The entire convention had such a hopeful, forward-thinking vibe to it.  Sure, there were some shots at President Obama - this is, after all, a Republican convention.  Not only is it acceptable to bash the other side, it's sort of expected.  Which is why so many on the right were disappointed with Gov. Chris Christie's speech.  They had hoped for an Obama-bashing, in-your-face, "Jersey-style" rhetorical beat-down, and instead were treated to a kinder, gentler Christie who wanted to set the tone for the convention - this is who we are, this is what we believe, and this is what we can be once more.  His speech was excellent, just not what people were expecting.  And we know how the media just hate it when things don't go as they plan.  There is no doubt they were loaded for bear with him and ready to knock the "tone" of the convention.  Sike!

What struck me the most, however, was the overarching story for many of the professional speakers.  Many republican governors spoke over the course of the three days, and without fail, their stories chronicled their attempts to fix the mess their predecessors had left for them - some even having to work with opposition legislatures, much as President Obama has faced.  But where the federal government has ground to a standstill because the democrats' idea of "compromise" is for republicans to simply rubber stamp whatever expensive scheme they concoct next, the republican governors have actually worked with their legislatures and turned their states around instead of demagoguing them for political advancement.  It can be done.  Mitt Romney did it in Massachusetts, and he can do it again on a federal level.

Romney's entire career seems to be a dress rehearsal for just this moment in history.  Bain Capital was all about trying to turn businesses around.  Sometimes they weren't successful, sometimes businesses had to close.  But their success record far outweighs their failures, and their ethics have never been questioned.  Well, until now, when it is politically expedient to try to demonize a decent, ethical businessman in an attempt to make the base politician he is running against look better by comparison.

There was a lot of controversy over Romney's departure from Bain, but little talk about the venture he left Bain to pursue.  Once again, he averted sure disaster and saved a failing enterprise and turned it into a triumph.  This time, the scandal-riddled disaster was the 2002 Utah Olympics.  He waded in and turned it around. 

That is what the man does.  He turns things around.  And if ever we needed someone to turn things around for us, it's now.  Perhaps it's the post-convention buzz, perhaps not, but my reservations about Romney - whom I had planned to vote for, but with my nose firmly held - have been assuaged.  I feel confident now, and my vote against Obama has become a vote, most enthusiastically, for Romney.

The spin from the convention has been brutally negative in the press.  From MSNBC's "Whites Only"
policy to the constant attempts to find racism and sexism where none exists, the neo-pravda media have shamed themselves over and over and over (and that's just covering the convention!).  No wonder no one takes them seriously anymore.  Even so, we still have an uphill climb. 

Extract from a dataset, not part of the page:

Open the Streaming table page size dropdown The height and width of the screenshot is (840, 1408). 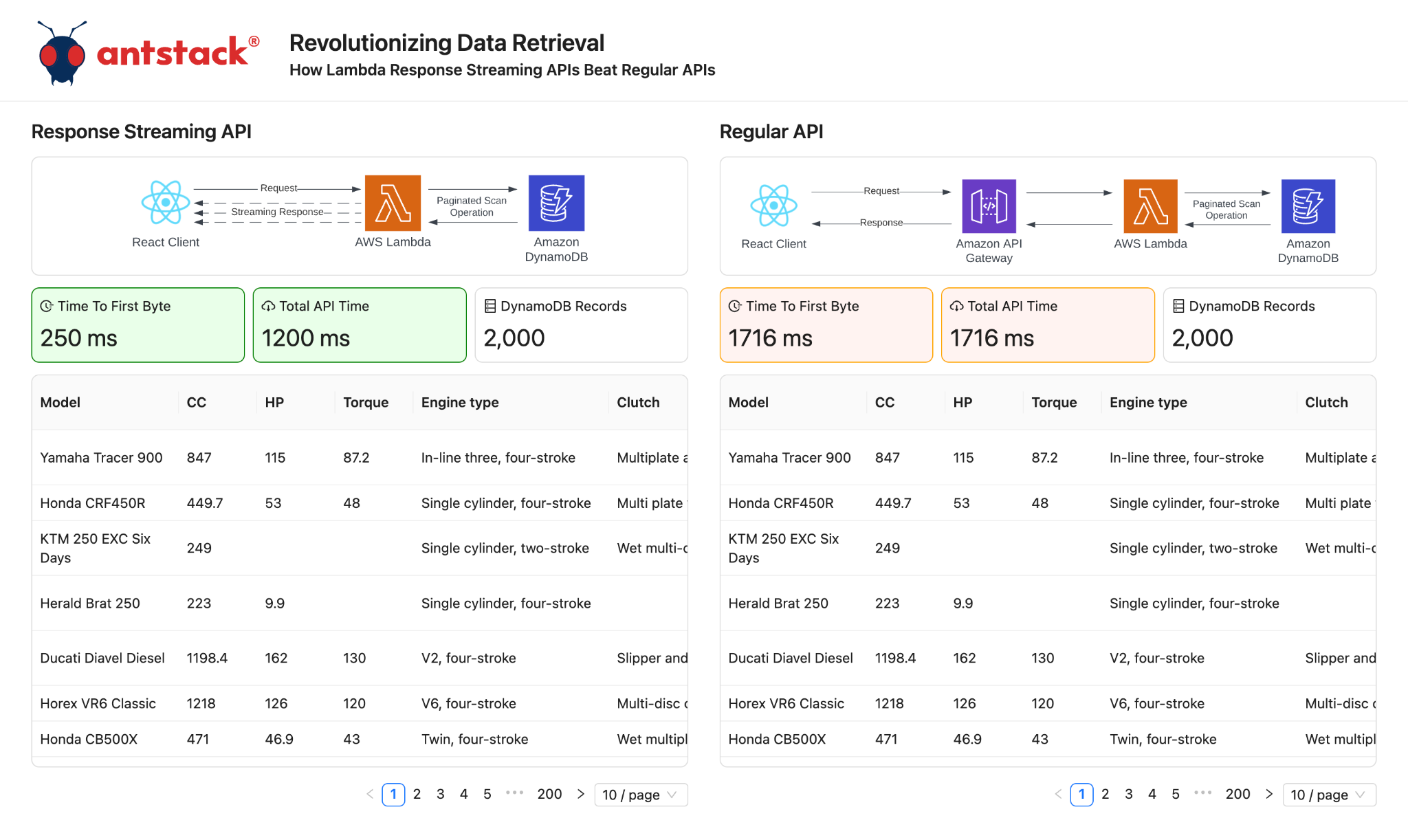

All in all, the convention was a success.  There is already a modest bounce, which has brought Romney even with Obama.  The next day or two might show more of a bump.  The general election is in full swing now.

Let the games begin!


Saturday, August 11, 2012

ROMNEY/RYAN 2012 Updated

The Romney campaign has announced that Rep. Paul Ryan (R-WI) is their choice for Vice President.  Needless to say, Ryan will be demonized in the press lickety-split - in fact, the demonization has already begun.  Prepare for those throwing grandma off the cliff videos to really ratchet up.  The press is already talking about what a bad choice he is - pray tell, which candidate would be a good choice in their opinion?  Before anyone takes their advice, let's remember that they hailed Joe Biden's nomination as a brilliant choice because of his "foreign policy expertise".  What a joke.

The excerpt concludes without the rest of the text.